TESTO DELLA PAGINA ::
Volonté/Levi non parla solo del Ventennio, ma di qualcosa di ben più radicato: “Sono convinto che in un prossimo futuro, forse, quando l’Italia sarà uscita dal fascismo, o da un altro regime, le vecchie ideologie... torneranno a galla e i nuovi piccoli borghesi, i quali non avranno mai avuto il tempo e la capacità di operare di violenza, finiranno per riprodurre le stesse ideologie piccolo-borghesi, perpetuando, e magari peggiorando, sotto nuovi nomi e nuove bandiere, l’eterno fascismo italiano”.

Questa “eternità” non è fatta di camicie nere e saluti romani (che pure, a tratti, riaffiorano), ma di qualcosa di molto più insidioso: l’incapacità di sopportare il dissenso, l’ossessione per l’ordine imposto dall’alto, la tendenza a delegare il pensiero critico a conformarsi. Insieme alla normalizzazione della violenza - non solo quella fisica, ma quella simbolica e intimidatoria contro chi non si allinea - e all’idea che un problema complesso si risolva eliminando il corpo estraneo (il giornalista, il militare, il pensatore critico).

LA TERRIBILE ATTUALITÀ: TORINO E BOLOGNA

Oggi, quell’eco diventa un grido d’allarme, tragicamente attuale negli episodi che hanno scosso il Paese.

[Voci di dati salvate]
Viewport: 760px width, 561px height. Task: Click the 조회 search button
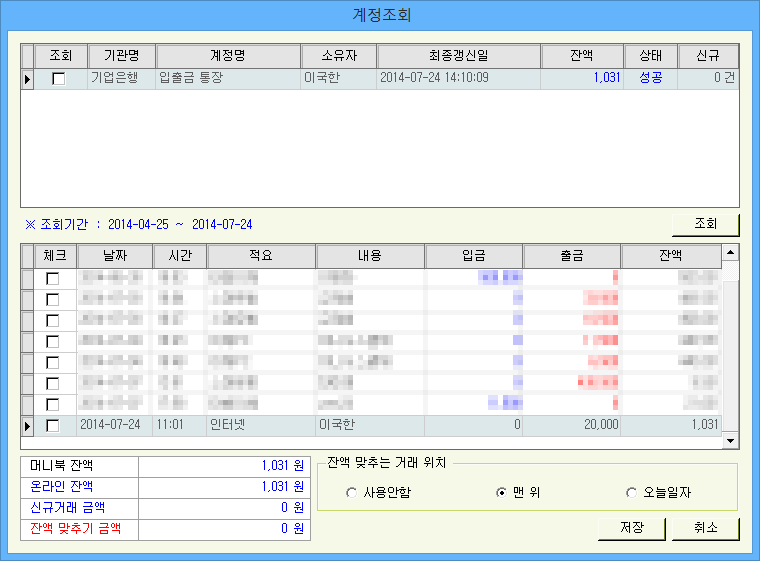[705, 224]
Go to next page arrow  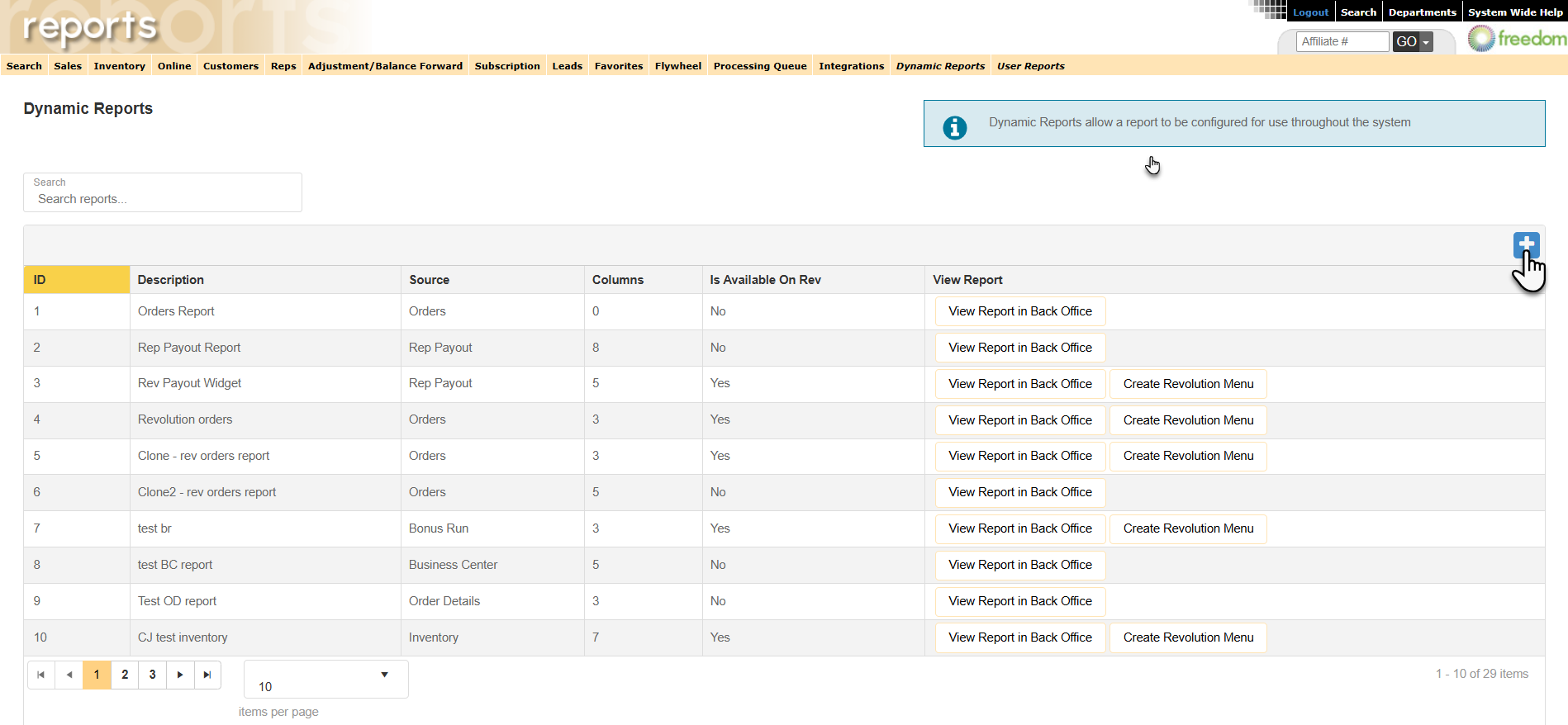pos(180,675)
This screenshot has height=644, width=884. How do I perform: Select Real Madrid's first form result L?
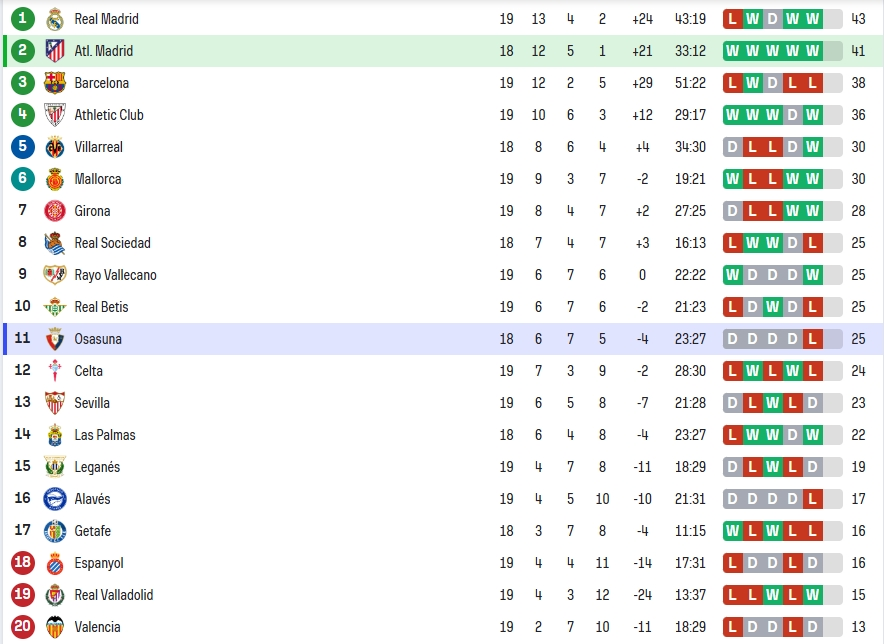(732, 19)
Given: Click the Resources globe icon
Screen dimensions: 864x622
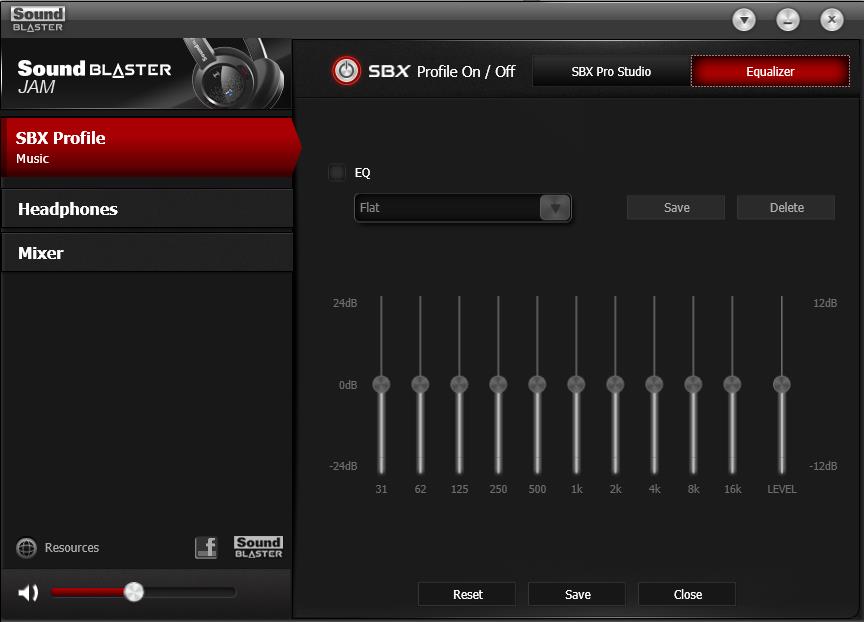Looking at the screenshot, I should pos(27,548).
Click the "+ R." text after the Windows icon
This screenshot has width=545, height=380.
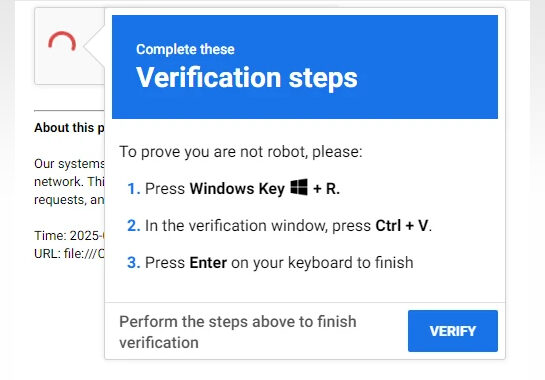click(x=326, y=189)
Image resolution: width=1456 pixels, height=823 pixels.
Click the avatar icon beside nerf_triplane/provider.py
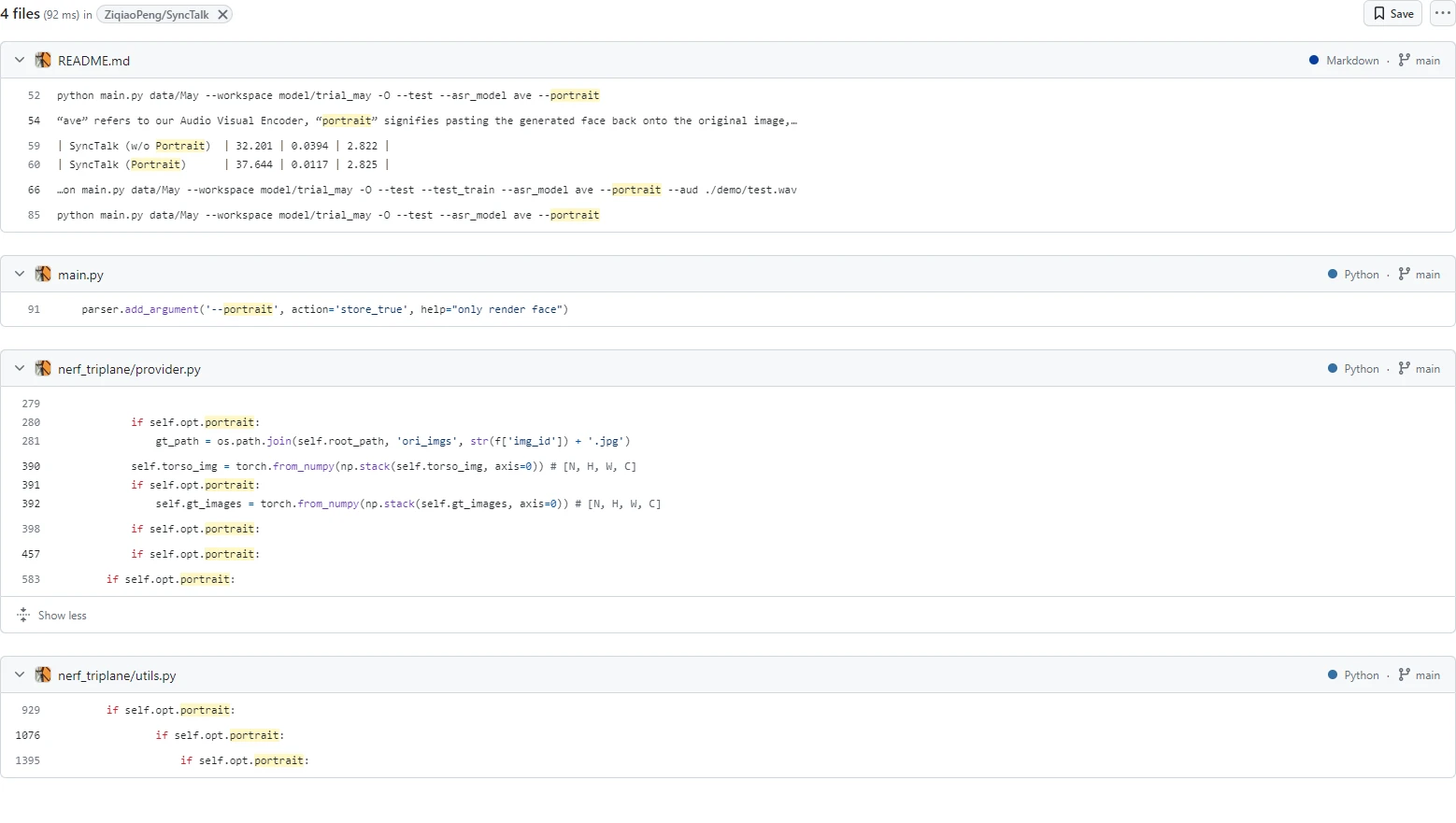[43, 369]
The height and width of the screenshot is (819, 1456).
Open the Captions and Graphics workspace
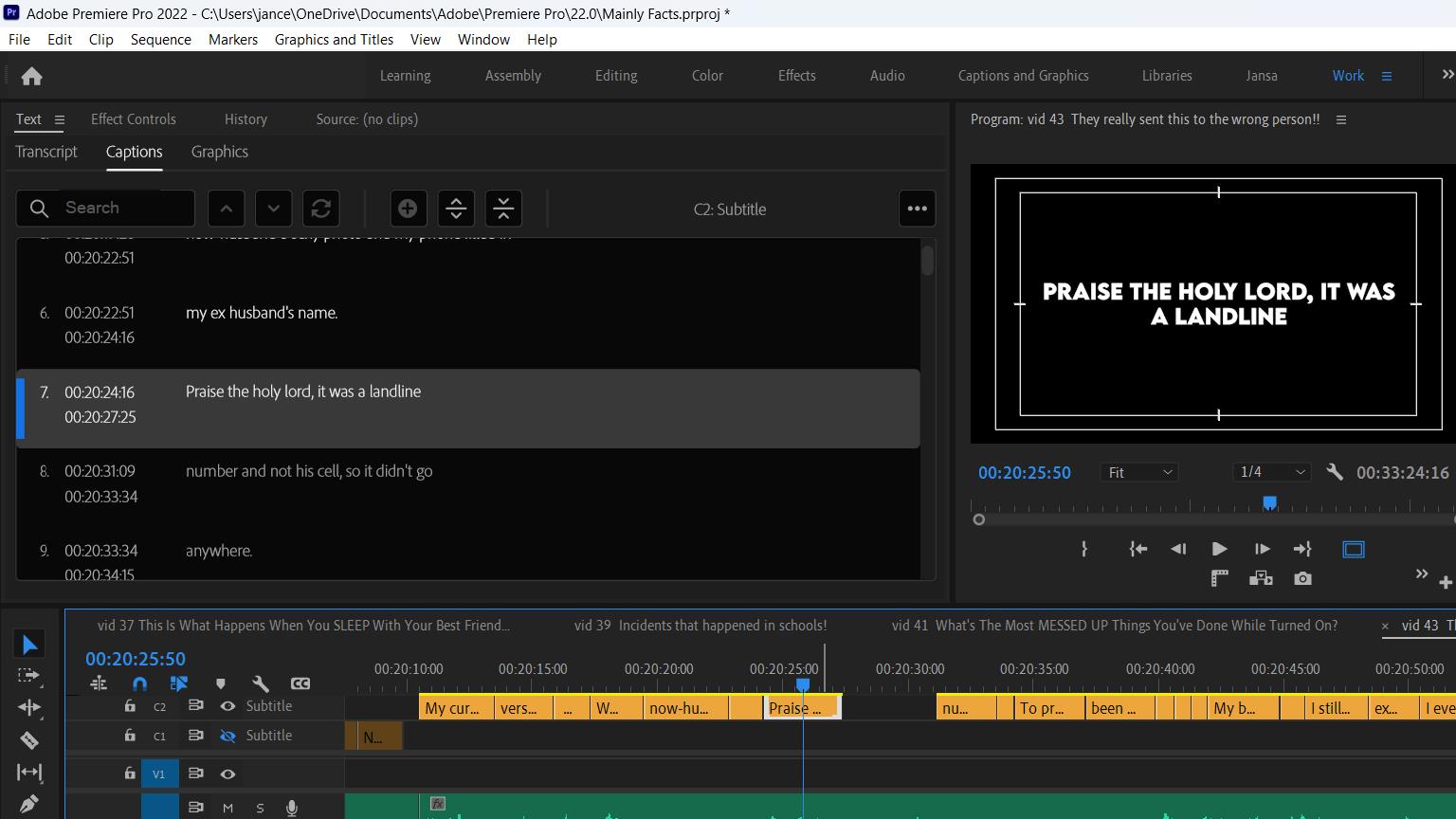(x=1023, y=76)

CONSEGNA :: Ricopia integralmente il testo sull'eterno fascismo italiano, senza modificare nulla. Le voci riportate non hanno alcun rapporto con il testo.

ESERCIZIO SVOLTO ::
Volonté/Levi non parla solo del Ventennio, ma di qualcosa di ben più radicato: “Sono convinto che in un prossimo futuro, forse, quando l’Italia sarà uscita dal fascismo, o da un altro regime, le vecchie ideologie... torneranno a galla e i nuovi piccoli borghesi, i quali non avranno mai avuto il tempo e la capacità di operare di violenza, finiranno per riprodurre le stesse ideologie piccolo-borghesi, perpetuando, e magari peggiorando, sotto nuovi nomi e nuove bandiere, l’eterno fascismo italiano”.

Questa “eternità” non è fatta di camicie nere e saluti romani (che pure, a tratti, riaffiorano), ma di qualcosa di molto più insidioso: l’incapacità di sopportare il dissenso, l’ossessione per l’ordine imposto dall’alto, la tendenza a delegare il pensiero critico a conformarsi. Insieme alla normalizzazione della violenza - non solo quella fisica, ma quella simbolica e intimidatoria contro chi non si allinea - e all’idea che un problema complesso si risolva eliminando il corpo estraneo (il giornalista, il militare, il pensatore critico).

LA TERRIBILE ATTUALITÀ: TORINO E BOLOGNA

Oggi, quell’eco diventa un grido d’allarme, tragicamente attuale negli episodi che hanno scosso il Paese.